Coconut Sanitation: Seeking Advice

Homebrew Talk - Beer, Wine, Mead, & Cider Brewing Discussion Forum

Help Support Homebrew Talk - Beer, Wine, Mead, & Cider Brewing Discussion Forum:

This site may earn a commission from merchant affiliate links, including eBay, Amazon, and others.

dbc5

Member
Joined
May 3, 2012
Messages
10
Reaction score
0
Location
Toledo
I am looking for some advice on an upcoming coconut addition. I have a porter that I brewed up about 2.5 weeks ago that I am planning to rack on top of some toasted coconut flakes. I typically wouldn't be too worried about this, however, I had my first ever infection recently in a brown ale that I racked on top of 1.5 lbs of cashews. I roasted the cashews, then placed them in a bag for a few days prior to racking on top of them in secondary. While the beer initially tasted fine, it was apparent that the bottles were over carbonated after 1 week and this thing is gushing like crazy after 2 weeks. I can't even taste it at this point because the entire bottle turns to foam upon opening. Having only used 3.25 ounces of corn sugar, I don't believe this is an issue of over priming. I suspect that cashews are the culprit as there was nothing else particularly noteworthy with sanitation for this brew.

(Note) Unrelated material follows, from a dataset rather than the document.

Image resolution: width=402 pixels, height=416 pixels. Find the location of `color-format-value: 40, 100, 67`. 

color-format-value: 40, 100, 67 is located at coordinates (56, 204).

Given this, I am concerned about my porter. My current plan was to toast the coconut flakes in my oven before racking on top of them. Should I move almost immediately from oven to secondary with the coconut to assure no bacteria is hanging out on my coconut? My instinct is to avoid this for fear of harming the yeast. However, my recent experience has me hesitant to just add cold coconut to my beer. I'm open to any and all suggestions and insights you have to offer. Thanks.
 
I got some unsweetened coconut from Whole Foods last week and added it to my secondary (made a porter, same as you). Fermentation kicked-off again but I did not have to sanitize the coconut (how the heck would you do this to begin with?). Toasted the coconut, let it cool and added it. It'll be fine.

My secondary has been ok and it's been 5 days already.
 
I like to have my coconut hang out in some vodka for a week or two to extract more flavor. It also sanitizes everything. When you pitch you can pitch the whole thing or just the vodka.
 
The vodka trick definitely works.

Also, take note that the oven-hot coconut will rapidly cool in the beer, and the beer will barely increase in temp; any localized killing of yeast cells will be insignificant to the whole beer.

Additionally, if you don't want to pop in any extra booze, you can pressure-steam-cook ingredients for secondary aging. Toss your adjuncts into a pressure cooker with a steaming bed in it, allow it to cook for ~10 minutes, and voila--nothing will be left alive on it. Add that directly to your secondary while it's still hot and rack right on top.